If the stop character returned by strtol is not the null terminator then you know something is wrong with the string.  If you really don't want leading whitespace then check the first character with isspace or comparable.

Doug
Thursday, August 05, 2004


Good one.  I wish I could also give the string length to strtol rather than having it null terminated, but I could probably make this work...

christopher (baus.net)
Thursday, August 05, 2004

Do you want C or C++? They're different languages, you know.

If you want C, you can do it with one call to strtol():

result = strtol(s, &endp, 10);

if (endp && *endp == '\0')
  /* Entire string was valid */


That'll work in C++ too, but boost::lexical_cast is much nicer.

comp.lang.c refugee
Thursday, August 05, 2004

char *endptr ;

long result = strtol ( numberstr, &endptr, 10 ) ;

if ( (numberstr[0]  != '  ') && !*endptr )
{
  // -- number is valid and has no leading spaces
}

Code Monkey
Thursday, August 05, 2004

Should've supplied an example...

int foo = boost::lexical_cast<int>(str);

boost::lexical_cast throws an exception if the conversion is invalid. See http://www.boost.org/ for details.

comp.lang.c refugee
Thursday, August 05, 2004

I personally don't think that C and C++ are totally different languages.  C++ is pretty much a superset of C. 

I looked at boost::lexical_cast, and I read it was slow, and throwing is exception is bad IMHO. 

This will be used to validate input.  It is possible devise a DOS scenario where malicious code constantly sends bad data causing exception after exception to be thrown. 

Personally I don't think exception handling should be used to validate public network traffic, but that's an ideological discussion.

christopher (baus.net)
Thursday, August 05, 2004

"I personally don't think that C and C++ are totally different languages.  C++ is pretty much a superset of C. "

C++ is a logically superset, but the mindset is totally different.

"I looked at boost::lexical_cast, and I read it was slow, and throwing is exception is bad IMHO. "

It is slower, but thats the price you pay for it being checked.

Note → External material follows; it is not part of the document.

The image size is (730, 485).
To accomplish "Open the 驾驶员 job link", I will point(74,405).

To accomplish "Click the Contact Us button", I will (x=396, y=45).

"This will be used to validate input.  It is possible devise a DOS scenario where malicious code constantly sends bad data causing exception after exception to be thrown.
Personally I don't think exception handling should be used to validate public network traffic, but that's an ideological discussion."

<sarcasm>
Yeah, thats right!, exceptions and exception handling should be only used in non mission critical applications.
</sarcasm>

Craig
Thursday, August 05, 2004

Good god have we sunk this low! Mr Baus, surely you could have written such a simple function in less time than it took to post.

Or could you?

Wondering
Thursday, August 05, 2004

The reason lexical_cast is slow is because it uses streams behind the scenes, and most stream implementations are incredibly slow. I wrote a string library including conversions to/from all native types. It's very easy to do, so that's what I'd recommend.

sid6581
Thursday, August 05, 2004

The old C way to do this might be...

e=sscanf(str, "%*[ \t\n]%x%n", &i, &p);

(e<1 || *(str+p)!=0) --> failure

Afterward, i is the number if you succeeded.

A more general solution that avoids using streams (like lexical_cast)
would  be to use the old regular expression library as a precheck and
then run a naive converter when your string is acceptable an RE.

The soln above is using a leading suppressed conversion of spaces, tabs,
and newlines... most decent scanf implementations allow that to be replaced
by a single space but maybe there are other leading characters you'd want
to throw away.

If your implementation doesn't support %n, then you can always
convert one character after %x (using %c).  It's an exercise for
the reader to determine if that character will receive a NULL or whether
sscanf will report only one successful conversion.

Thomas E. Kammeyer
Friday, August 06, 2004

Regular expressions? sscanf? Come on now, that's just insane! Write your own conversion function, it's only a couple of lines of code and you can be as strict as you want to. Converting ints is to strings and back is trivial.

sid6581
Friday, August 06, 2004

It may seem trival, but how many buffer overflows have occured from using atoi() incorrectly?  Plenty. 

Also how many programs have blown up from allocating the number of bytes returned from atoi().  Plenty.  I am well aware of the problems with parsing input data, thank you very much.

It is MUCH better to use a proven off the shelf implementation in this case, and that's what I plan to do.  There is a reason this stuff is done is done in libraries.  It is common, and commonly done wrong. 

I stick to my guns on the exception handling.  An incorrectly formed input stream is not an exceptional case when dealing with the public internet traffic.  Treat as such and you are certain to find yourself with vulnerabilities.  In correctly formed requests should NOT be considered as an exceptional after thought.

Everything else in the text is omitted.